Unser pädagogisches Konzept

EMIL nach bestem Wissen gefördert

Im Übergang zur Wissensgesellschaft arbeiten wir fortlaufend an der Weiterentwicklung unseres pädagogischen Konzeptes, um unsere Schülerinnen und Schüler bestmöglich zu fördern. Im Fokus steht hierbei immer das Kind mit seinen individuellen Fähigkeiten.

Wir pflegen eine kompetenzorientierte Lernkultur, die gleichermaßen individuelles und gemeinsamem Lernen ermöglicht. Unser Anspruch ist es, die Kinder und Jugendlichen in ihrer eigenen, individuellen Entwicklung so zu unterstützen, dass sie ihre persönlichen Kompetenzen und Potenziale voll entfalten können.

Im Wechsel von klassischen und fortschrittlichen Lernformen erfahren unsere Schülerinnen und Schüler gemeinschaftliches Lernen ebenso wie individuelle Förderung. Neben dem üblichen Lernen im Klassenverband setzen wir deshalb auch kooperativen Unterricht in Form von Partner- und Gruppenarbeiten sowie Methoden für ein individualisiertes Lernen ein. Dies ermöglicht eine vielfältige Förderung der Schülerinnen und Schüler und unterstützt die individuelle, ressourcenorientierte Entfaltung, ebenso wie die Lernmotivation und Eigenverantwortlichkeit der Kinder und Jugendlichen.

Unser Ziel ist die Hinführung zu einem selbständigen und verantwortungsbewussten Lernen, das dem individuellen Lernstand und Arbeitstempo, ebenso wie den Neigungen der Schülerinnen und Schüler entspricht. Mit unserem Angebot EMIL lernt individuell für die 5. bis 8. Klasse werden genau diese Kompetenzen durch eine Hinführung zu selbstorganisiertem Lernen mit persönlicher Lernzeit entwickelt und gefördert. Für die Klassen 9 und 10 erfolgt die individuelle Förderung im Rahmen des Ganztagsangebotes EMIL Studienzeit.

Unser EMIL Planer ist ein beliebtes Instrument, das unsere Schülerinnen und Schüler dabei unterstützt, sich selbst zu organisieren und die eigenen Ziele nicht aus dem Auge zu verlieren.

Im Rahmen des Unterrichts und der persönlichen Lernzeit pflegen wir eine bewusste „Leisekultur“. Diese leitet unsere Schülerinnen und Schüler dazu an, das Ruhebedürfnis aller am Schulleben Beteiligten zu achten und ein ungestörtes Lernen und Miteinander-Arbeiten möglich zu machen.

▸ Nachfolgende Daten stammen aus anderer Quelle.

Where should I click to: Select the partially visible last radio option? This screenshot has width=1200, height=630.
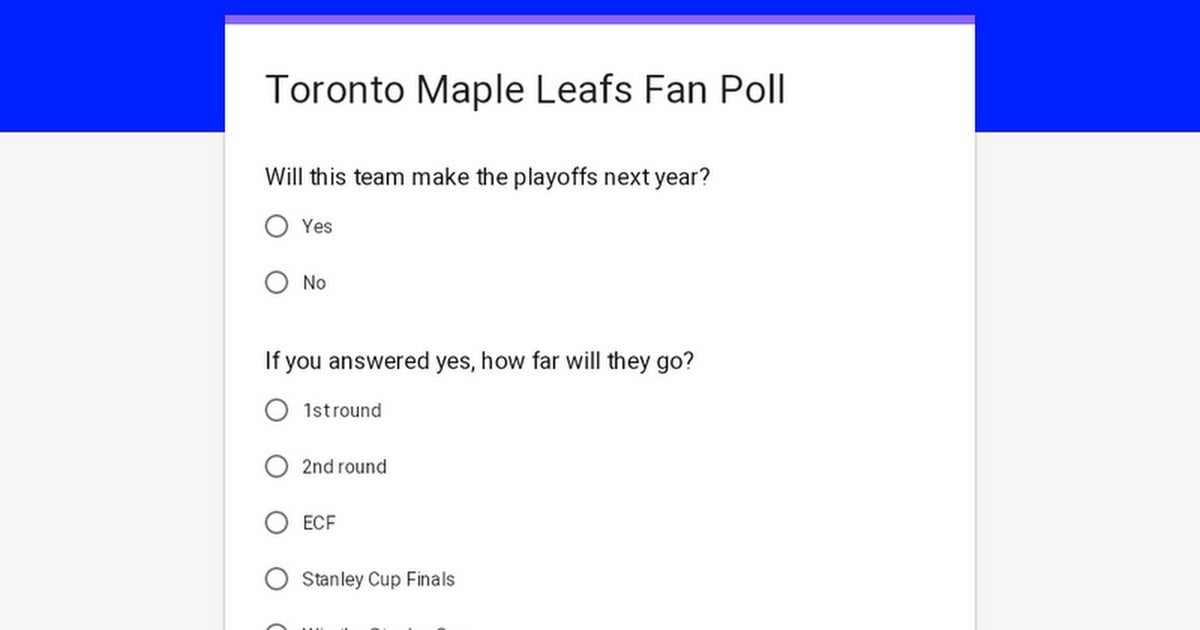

Basis unseres Miteinander-Arbeitens ist Kommunikation – enger Dialog und konstruktive Selbstreflexion. Eine intensive Besprechungskultur des Lehrer- und Unterstützungsteams wird durch regelmäßige Treffen gefördert, in denen wir uns über unsere Klassen austauschen und Fächer sowie Lerninhalte und Lernformen innerhalb der Fächer positiv weiterentwickeln. Das Gespräch mit dem einzelnen Lernenden pflegen wir in einem regelmäßigen Coaching. Dies gibt ihm die Möglichkeit, sich Ziele zu setzen und seine individuelle Lernentwicklung zu reflektieren und zu dokumentieren. Besonders wichtig sind auch Rückmeldegespräche. Sowohl die Lernenden wie auch die Eltern sollten deshalb ebenso offen kommunizieren und ein regelmäßiges Feedback abgeben, um ein gemeinsames stärkenorientiertes Arbeiten zu fördern.

Die Gestaltung der Räumlichkeiten und der Arbeitsplätze in der Schule tragen ihren Beitrag zum Lernerfolg bei. Deshalb ist es ein wesentlicher Grundsatz unseres Konzeptes, die Arbeitsumgebung entsprechend angenehm zu gestalten und mit allen notwendigen Arbeitsmitteln, Medien und sonstigen Ressourcen auszustatten. Erst wenn die Lernenden sich an ihrem Arbeitsplatz wirklich wohlfühlen, ist ein optimaler Lernerfolg zu erwarten.

Was den Spaßfaktor beim Lernen angeht, hat EMIL übrigens eine klare Meinung: Nicht die Schule muss Spaß machen, sondern die selbst erbrachte Leistung. Das sehen wir genauso.